> [Estratto del testo]:
☆ ☆ ☆ ☆ ☆

Invece mi arrogo la colpa di non aver condiviso il tono enfatico messo dallo Scarinzi in tutti i suoi numerosissimi e, per altro, interessanti editoriali, nei quali le scelte di volta in volta fatte dalla sua organizzazione di appartenenza, diventavano imprescindibili tappe nel percorso della lotta di classe. Relativizzare di conseguenza lo sciopero del 17 ottobre nel più ampio contesto generale e togliere ad esso il valore universale e eccessivamente enfatico, non vuol dire, come invece artatamente fa supporre lo Scarinzi, che il sottoscritto abbia ritenuto quell'occasione come "non di lotta". Attribuirmi giudizi che non ho mai espresso è, oltreché poco serio, anche paradogmatico di un determinato modus operandi. Anche questo travisamento (il testo del mio articolo è semplice, nonché sempre consultabile) fa pensare.

☆ ☆ ☆ ☆ ☆

> [Righe di dati]:
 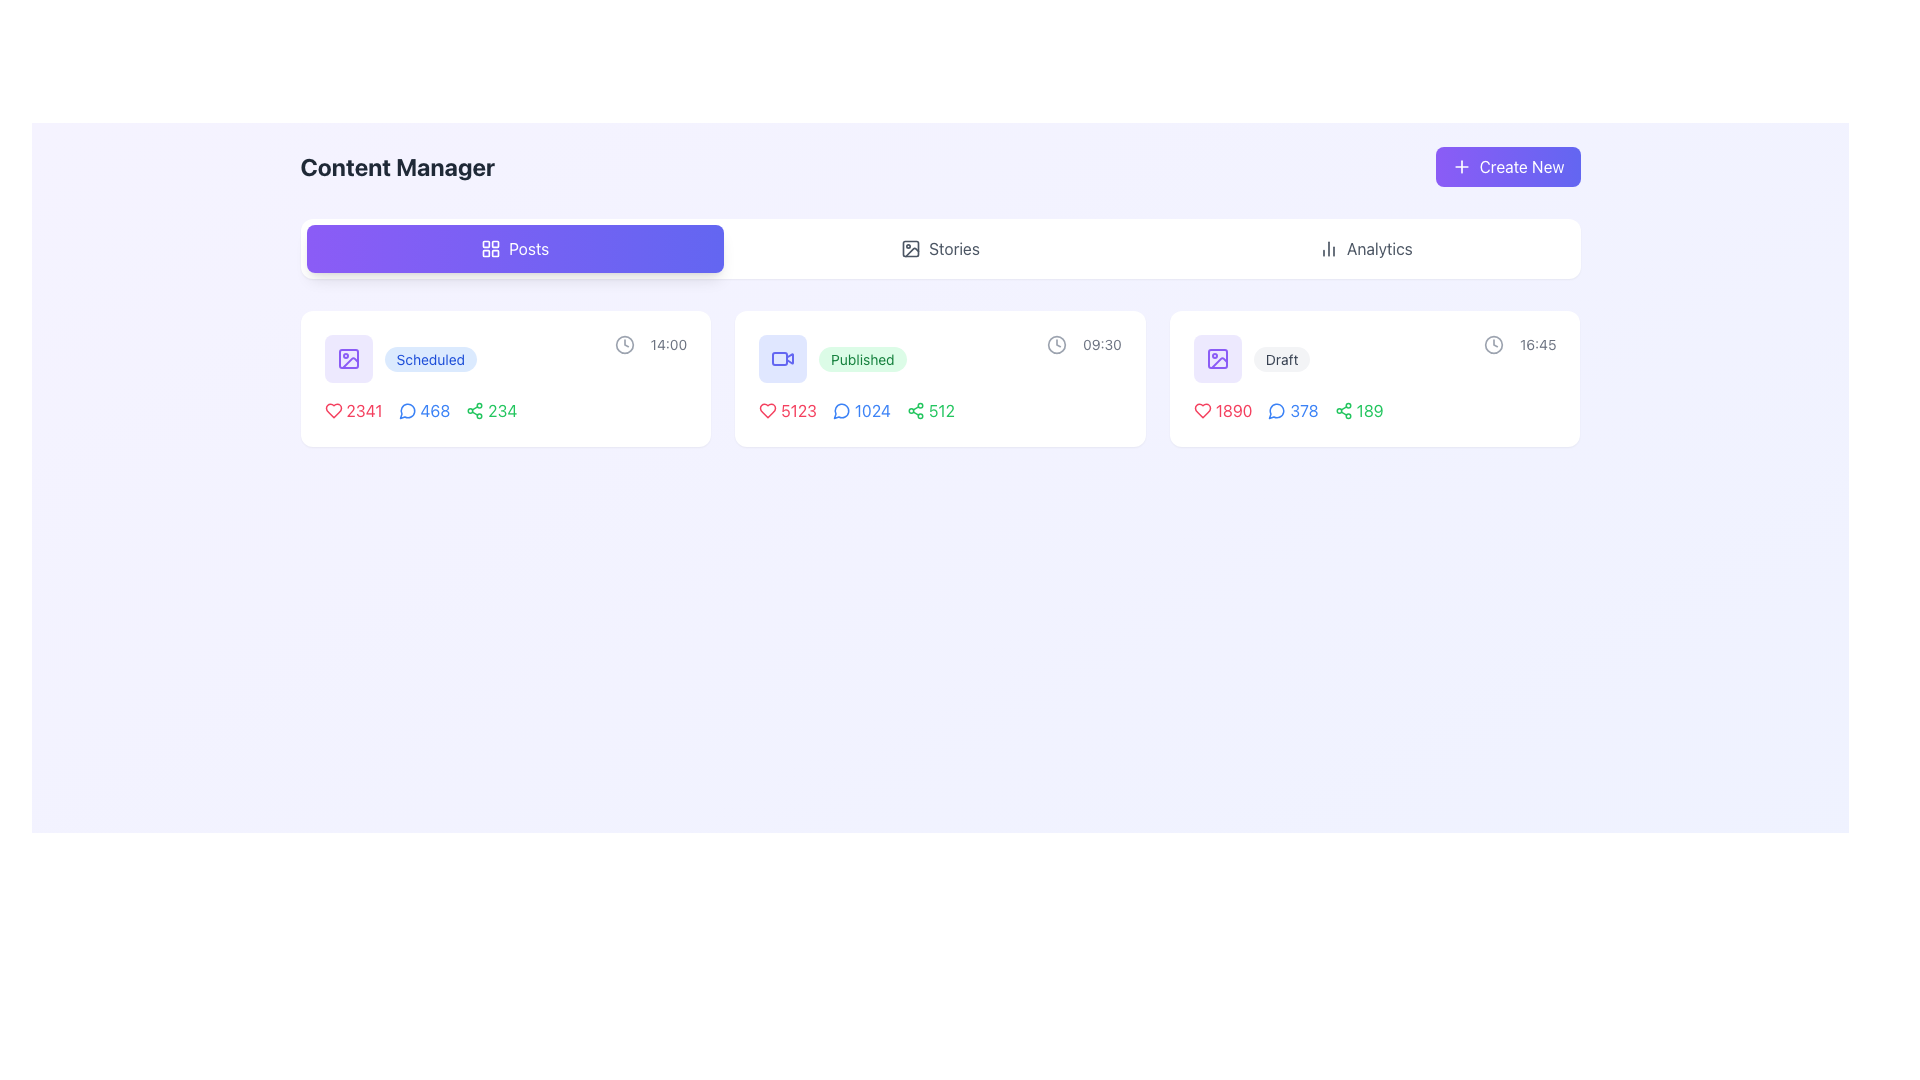 I want to click on the icon with a purple outline resembling an image, located inside the 'Scheduled' card in the top-left corner, which has a circular purple background, so click(x=348, y=357).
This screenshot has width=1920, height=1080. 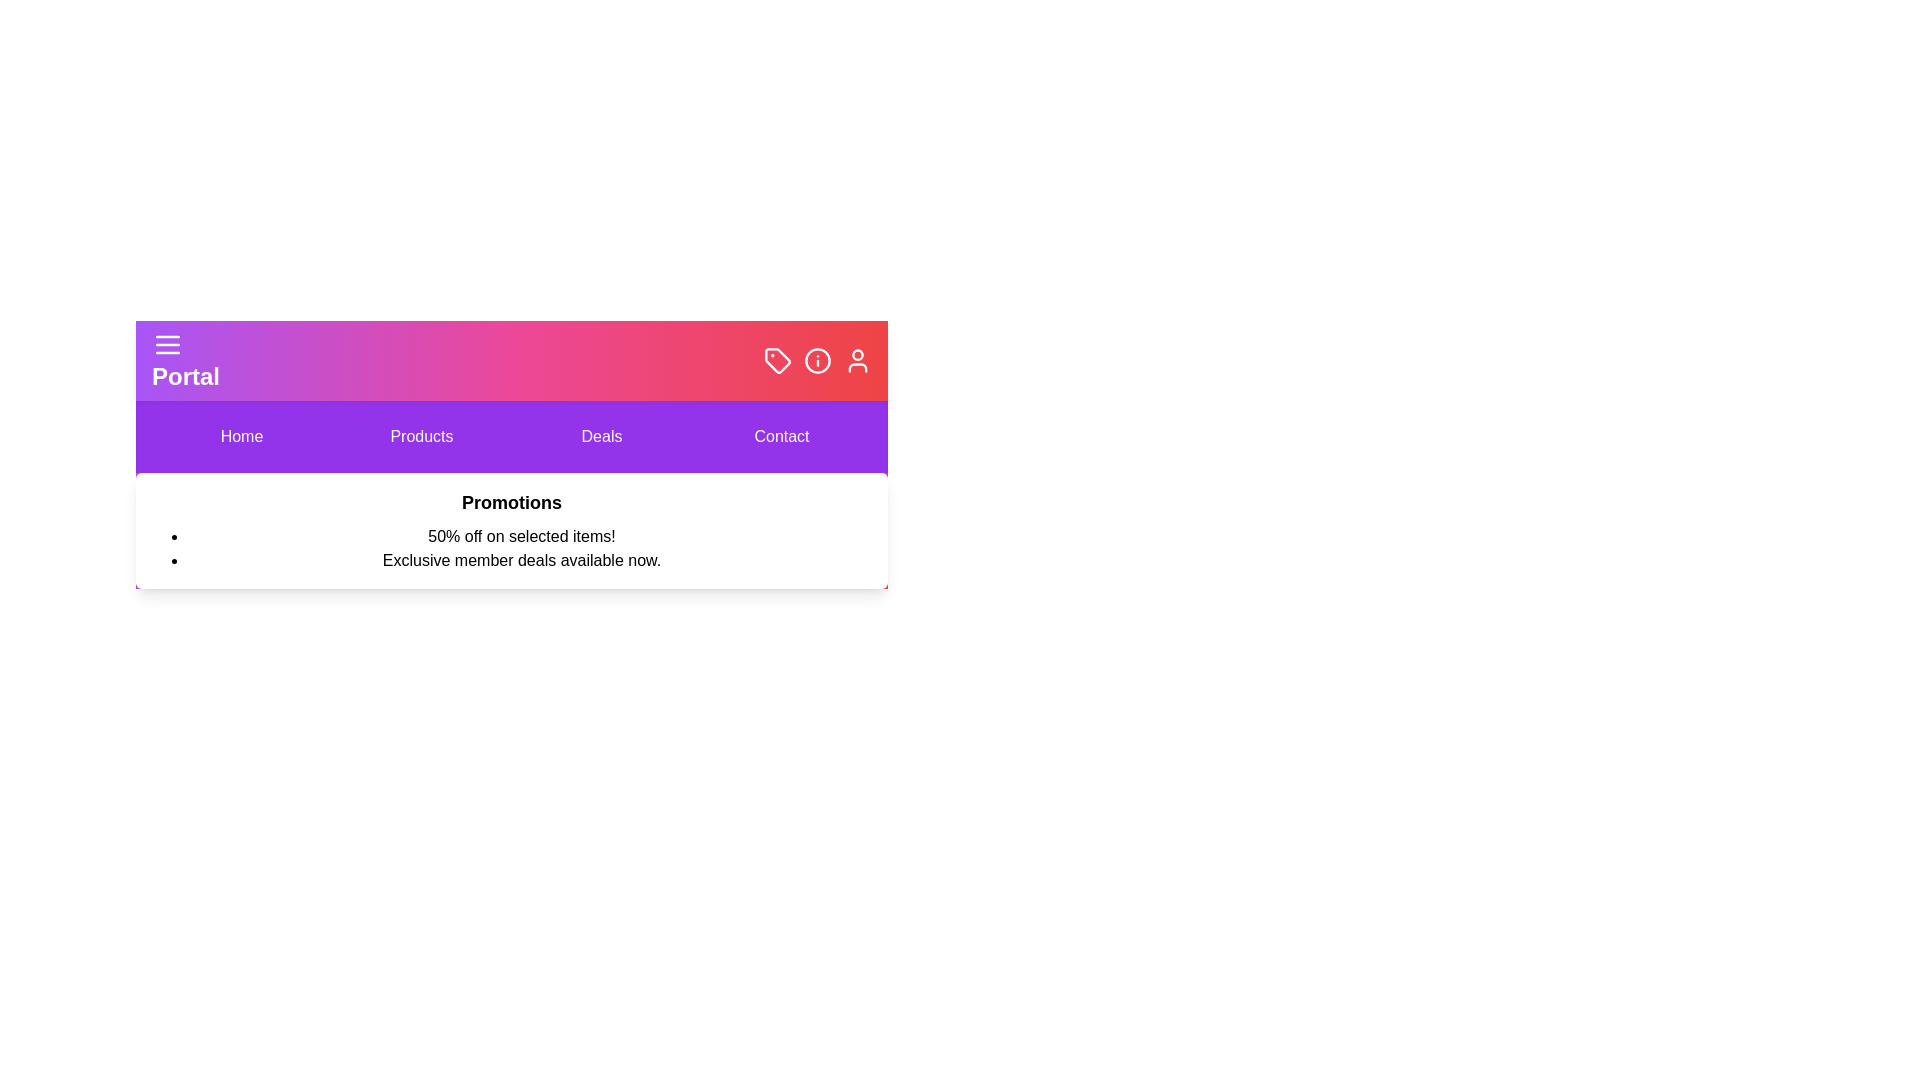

☆ ☆ ☆ ☆ ☆

> [Le tue istruzioni]: Prosegui il testo sulla polemica con lo Scarinzi a proposito dello sciopero del 17 ottobre, riprendendo subito dopo la frase finale.

> [Esito del compito]:
Allo stesso tempo, rivendico invece l'osservazione, sulla quale il compagno Scarinzi svicola, che organizzare uno sciopero del sindacalismo di base senza ritenere opportuno sentire tutte le sigle presenti, sia grave, proprio per il carattere di lotta e di simbolo che questo momento assume. Nuovamente, il compagno Scarinzi non ci dice nulla.
E purtroppo, lo stesso silenzio lo si riscontra sulle ultime mie riflessioni, ossia il rischio che nei sindacati di base l'eccessiva importanza all'adempimento di servizi e del meccanismo della delega (comunque pratiche mai da me sdegnate) possano travisare l'intento originario dal quale nacque il sindacalismo di base, e se noi anarchici militanti in essi non abbiamo il diritto/dovere di "assumere un atteggiamento meno subalterno e meno eccessivamente pragmatico da "real-politik", certamente più disincantato e coraggioso, cercando di fare tutto il possibile per scongiurare che il sindacalismo di base si trasformi in qualcosa di così diverso da quello che siamo"(4).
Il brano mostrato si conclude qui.